• _Your assignment_: Keep going with the piece on Texas asbestos and silica lawsuits, picking up right after its last sentence. Don't use the lines that come after it.

• _Text block_:
------

- Texas HB 1325: Dismissals of Inactive Cases
- July 9, 2013
- Law Firm: DeHay Elliston L.L.P. - Dallas Office
History of Asbestos and Silica cases in Texas
Asbestos is a group of minerals that was mined for use in various industrial products, appealing for its fireproofing properties. Certain asbestos fibers have also been found to cause certain lung or respiratory problems in exposed persons who possess certain susceptibilities. Plaintiffs who claim injury based on exposure to asbestos are typically tradesmen who worked in industrial occupations, such as pipe fitters and shipyard workers.
Silica is another naturally occurring mineral that is found in the earth’s crust. Some workers who were exposed to free silica claim that such exposure caused lung or breathing impairment. The typical silica plaintiff was a sandblaster who claimed exposure to free silica released in the process of sandblasting.
Lawsuits filed by plaintiffs claiming exposure to asbestos or silica have been filed in Texas for decades. By the early 2000’s, the number of asbestos or silica cases on file in Texas had skyrocketed, and was resulting in an overwhelming accumulation in many Texas courts.

------

• _Supplied material_:
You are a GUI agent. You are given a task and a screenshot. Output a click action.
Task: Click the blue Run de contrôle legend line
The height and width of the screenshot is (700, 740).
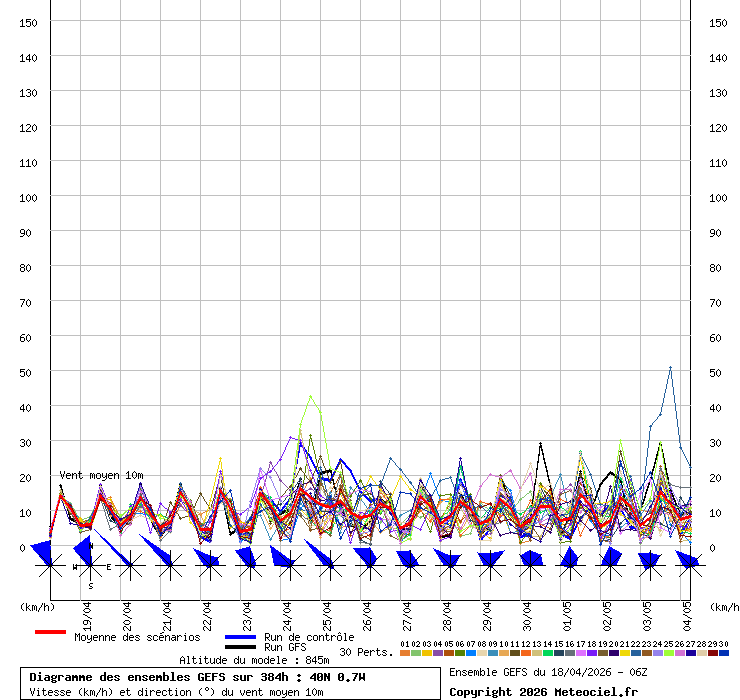point(241,637)
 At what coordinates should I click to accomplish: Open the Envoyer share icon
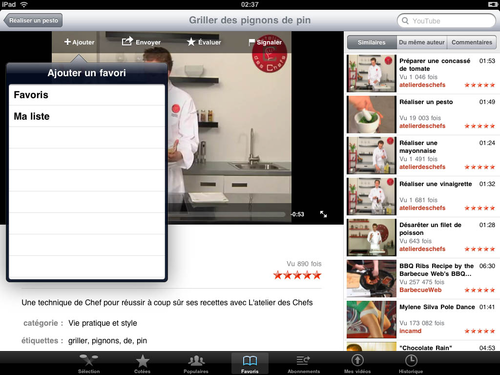click(x=127, y=41)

------

• _Answer_:
Chapter 90 of the CPRC
In 2005, the legislature enacted Chapter 90 of the Civil Practice and Remedies Code that established two MDL (multi-district litigation) courts that would oversee all cases involving silica or asbestos claims pending in Texas until the time of trial. Chapter 90 required existing cases to be placed on an inactive docket until the plaintiff filed a medical report that complied with the statutory definitions of impairment of the plaintiff. For new cases filed, the plaintiff was required to file a compliant medical report in order to avoid dismissal. Upon filing of a compliant medical report, the case would be qualified to proceed through the discovery phase, where written discovery and depositions were conducted. After discovery was substantially complete, the plaintiff could approach the MDL Court and request that the case be certified for trial. The case would then be governed by the standard Case Management Order, and would proceed to a pre-trial hearing before the MDL court. The MDL court set the trial date, after consultation with the local court in which the case would be ultimately tried, and issued pre-trial rulings that would be submitted to the trial court.
On February 14, 2013, HB 1325 was introduced by Rep. Doug Miller of New Braunfels, Texas. The Bill was signed by Governor Rick Perry on May 24, 2013 and will be effective on September 1, 2013. The Act authorizes the Texas MDL Court to dismiss a case governed by Chapter 90 if that case is currently pending on the inactive docket and a complaint medical report has yet to be filed. The dismissals would begin on September 1, 2014, with the completion of dismissal by August 31, 2015.
For the cases dismissed pursuant to HB 1325, if the claimant later obtains a complaint medical report, the claimant would be allowed to re-file the action without repercussion. Although the applicable statute of limitations may have expired, the claimant’s case would be allowed to proceed as if it were never dismissed.
While HB 1325 will affect many parties, the impact will not be catastrophic for any particular group. First, HB 1325 will affect the claimants who have cases on file, currently pending in the inactive docket, because these claimants’ cases will be re-evaluated by counsel and will be dismissed until the claimant’s disease progresses to a point where a qualifying medical report could be obtained.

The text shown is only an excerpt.